Love these cookies. I get the cookies ready to bake and put them in the fridge. Then I bake just a couple at a time in my toaster oven. Hot fresh cookies everyday!
I doubled the recipe . I worried at first that I made a mistake because they looked like they had too much fat . They turned out really good though . I used craisins and pecans . Very good.
This is THE most popular cookie I have ever made. People are clamoring for it. I add 1 t ginger and 1 t cinnamon. I cut down the sugars to 3/4 cups of each. Then when making for my grandboys, I omit the craisins and raisins and add chocolate chips. They devour these. Better than regular chocolate chips because of the oatmeal. Lastly, for the adults, I add kosher or sea salt to the top of each cookie. I think THIS is why they are so unique.
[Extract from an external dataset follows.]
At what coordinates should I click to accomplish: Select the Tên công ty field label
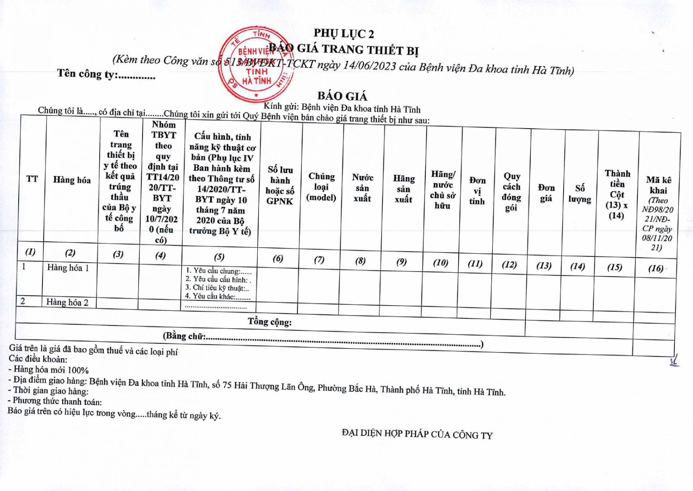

I don’t usually do these ratings but I couldn’t resist this one. I’ve made these countless times and they have never disappointed. Following the recipe is a must. I used the same procedure as Britt Rounseville.
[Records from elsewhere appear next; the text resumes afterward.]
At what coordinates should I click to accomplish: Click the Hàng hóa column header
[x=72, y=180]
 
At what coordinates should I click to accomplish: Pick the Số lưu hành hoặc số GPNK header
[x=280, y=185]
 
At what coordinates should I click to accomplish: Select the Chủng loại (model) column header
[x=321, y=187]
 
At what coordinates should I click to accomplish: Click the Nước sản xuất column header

turned out great! no changes, followed recipe and everyone loved them
The BEST oatmeal cookie I’ve ever had! Only thing I did differently was to add chopped walnuts. MAKE THEM. 🙂
Great recipe! Soft and chewy how I prefer. I added 1/2c less white sugar and added walnuts.
I followed recipe exactly. Baked for 12 mins and they are a nice chewy cookie. Mine did not fall apart at all. I refrigerated my dough while oven was preheating and in between batches. I used a scoop so cookies were uniform and I slightly flattened with a fork before baking. I left them on the cookie sheet after baking for 2 mins and then transferred to rack. I’m making for a gathering and made extra for family. Family liked them. I don’t buy quick oats but was given a good amount so I will definitely make these again.
fell apart
Wonderful !! I wouldn’t change a thing!
Made this exactly as written and we’re very happy with them. The baking powder does make the cookie spread more than recipes that don’t include it, but I watched my baking time and they are chewy and delicious. I left them on the racks to firm up longer than I do with plumper cookies, don’t want them to all stick together in the cookie jar!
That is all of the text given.